XHMCA-FM
- Pánuco–Medellín, Veracruz; Mexico;
- Frequency: 104.3 MHz

Ownership
- Owner: Corporativo Radiofónico de México; (XEMCA del Golfo, S.A. de C.V.);
- Sister stations: XHLE-FM

History
- First air date: November 29, 1979 (concession)
- Last air date: August 1, 2026 (renewal)
- Former call signs: XEMCA-AM
- Former frequencies: 1090 AM

Technical information
- Licensing authority: CRT
- Class: B1
- ERP: 12,500 kW
- HAAT: 59.30 m
- Transmitter coordinates: 22°03′25.4″N 98°10′43.7″W﻿ / ﻿22.057056°N 98.178806°W

= XHMCA-FM =

Radio station in Pánuco, Veracruz

XHMCA-FM (Currently silent) is a Mexican Spanish-language radio station in Pánuco, Veracruz.

==History==
XEMCA-AM 1090 received its concession on November 29, 1979. Owned by Homero Barrenechea Domínguez and later by his estate, XEMCA broadcast with 5,000 watts during the day and 500 at night.

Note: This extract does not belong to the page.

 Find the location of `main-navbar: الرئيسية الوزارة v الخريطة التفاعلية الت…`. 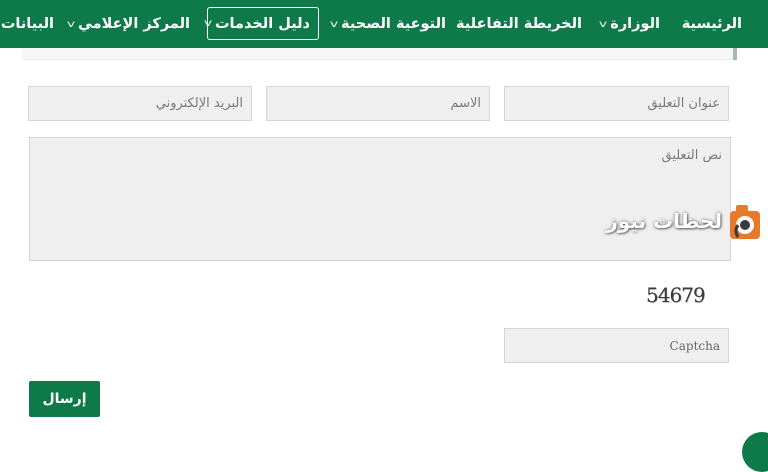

The concession passed to Blanca Elena Anitua y Ruiz in 2001 and to the current company in 2003. XEMCA was cleared to migrate to FM in 2011.

In 2008 XEMCA adopted the name "La Reina de las Huastecas".

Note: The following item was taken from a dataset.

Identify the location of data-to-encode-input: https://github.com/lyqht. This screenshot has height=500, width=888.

In 2017, station group Grupo Mi Radio became known as Corporativo Radiofónico de México after it was sold by Roberto Chapa Zavala to businessman Luis Alfredo Biassi., In August, 1, 2026 XHMCA decided ditching the air due the FM transmitter motherboard with integrated component burned or short circuit, XHMCA stop the broadcast during 47 years.